* [ASSIGNMENT] Restate each record exactly as it was written.

Records from a dataset:
::::::::::
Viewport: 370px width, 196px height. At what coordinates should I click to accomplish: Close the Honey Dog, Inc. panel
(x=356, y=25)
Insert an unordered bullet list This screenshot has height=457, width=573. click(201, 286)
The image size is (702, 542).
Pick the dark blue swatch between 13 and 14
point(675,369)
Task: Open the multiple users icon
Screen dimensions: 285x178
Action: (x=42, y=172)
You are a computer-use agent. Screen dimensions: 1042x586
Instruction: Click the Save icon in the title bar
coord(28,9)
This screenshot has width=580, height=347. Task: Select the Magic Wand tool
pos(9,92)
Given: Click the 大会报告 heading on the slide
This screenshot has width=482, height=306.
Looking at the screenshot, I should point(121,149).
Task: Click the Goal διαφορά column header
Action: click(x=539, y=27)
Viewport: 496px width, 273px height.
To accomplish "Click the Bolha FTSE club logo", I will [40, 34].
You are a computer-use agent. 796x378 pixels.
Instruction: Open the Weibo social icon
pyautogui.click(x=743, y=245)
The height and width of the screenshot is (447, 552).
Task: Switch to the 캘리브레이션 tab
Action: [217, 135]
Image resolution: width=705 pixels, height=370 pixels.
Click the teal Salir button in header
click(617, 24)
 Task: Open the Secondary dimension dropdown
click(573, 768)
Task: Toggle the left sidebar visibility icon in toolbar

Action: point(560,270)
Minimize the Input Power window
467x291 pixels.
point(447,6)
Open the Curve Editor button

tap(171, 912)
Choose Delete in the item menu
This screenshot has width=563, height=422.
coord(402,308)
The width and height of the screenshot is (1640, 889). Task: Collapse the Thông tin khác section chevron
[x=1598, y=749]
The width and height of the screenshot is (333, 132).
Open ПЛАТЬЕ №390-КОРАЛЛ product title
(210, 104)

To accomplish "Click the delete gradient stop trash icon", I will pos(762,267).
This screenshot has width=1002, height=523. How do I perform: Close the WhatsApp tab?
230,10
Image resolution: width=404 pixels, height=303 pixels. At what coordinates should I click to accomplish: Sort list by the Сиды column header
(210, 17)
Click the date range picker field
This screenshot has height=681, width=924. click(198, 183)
::::::::::
* [ANSWER TO THE EXERCISE]
Viewport: 370px width, 196px height. At what coordinates should I click to accomplish: Close the Honey Dog, Inc. panel
(x=356, y=25)
Insert an unordered bullet list This screenshot has height=457, width=573. click(201, 286)
The image size is (702, 542).
Pick the dark blue swatch between 13 and 14
point(675,369)
Task: Open the multiple users icon
Screen dimensions: 285x178
Action: (x=42, y=172)
You are a computer-use agent. Screen dimensions: 1042x586
Instruction: Click the Save icon in the title bar
coord(28,9)
This screenshot has width=580, height=347. Task: Select the Magic Wand tool
pos(9,92)
Given: Click the 大会报告 heading on the slide
This screenshot has width=482, height=306.
Looking at the screenshot, I should point(121,149).
Task: Click the Goal διαφορά column header
Action: click(x=539, y=27)
Viewport: 496px width, 273px height.
To accomplish "Click the Bolha FTSE club logo", I will [40, 34].
You are a computer-use agent. 796x378 pixels.
Instruction: Open the Weibo social icon
pyautogui.click(x=743, y=245)
The height and width of the screenshot is (447, 552).
Task: Switch to the 캘리브레이션 tab
Action: [217, 135]
Image resolution: width=705 pixels, height=370 pixels.
Click the teal Salir button in header
click(617, 24)
 Task: Open the Secondary dimension dropdown
click(573, 768)
Task: Toggle the left sidebar visibility icon in toolbar

Action: point(560,270)
Minimize the Input Power window
467x291 pixels.
point(447,6)
Open the Curve Editor button

tap(171, 912)
Choose Delete in the item menu
This screenshot has width=563, height=422.
coord(402,308)
The width and height of the screenshot is (1640, 889). Task: Collapse the Thông tin khác section chevron
[x=1598, y=749]
The width and height of the screenshot is (333, 132).
Open ПЛАТЬЕ №390-КОРАЛЛ product title
(210, 104)

To accomplish "Click the delete gradient stop trash icon", I will pos(762,267).
This screenshot has width=1002, height=523. How do I perform: Close the WhatsApp tab?
230,10
Image resolution: width=404 pixels, height=303 pixels. At what coordinates should I click to accomplish: Sort list by the Сиды column header
(210, 17)
Click the date range picker field
This screenshot has height=681, width=924. click(198, 183)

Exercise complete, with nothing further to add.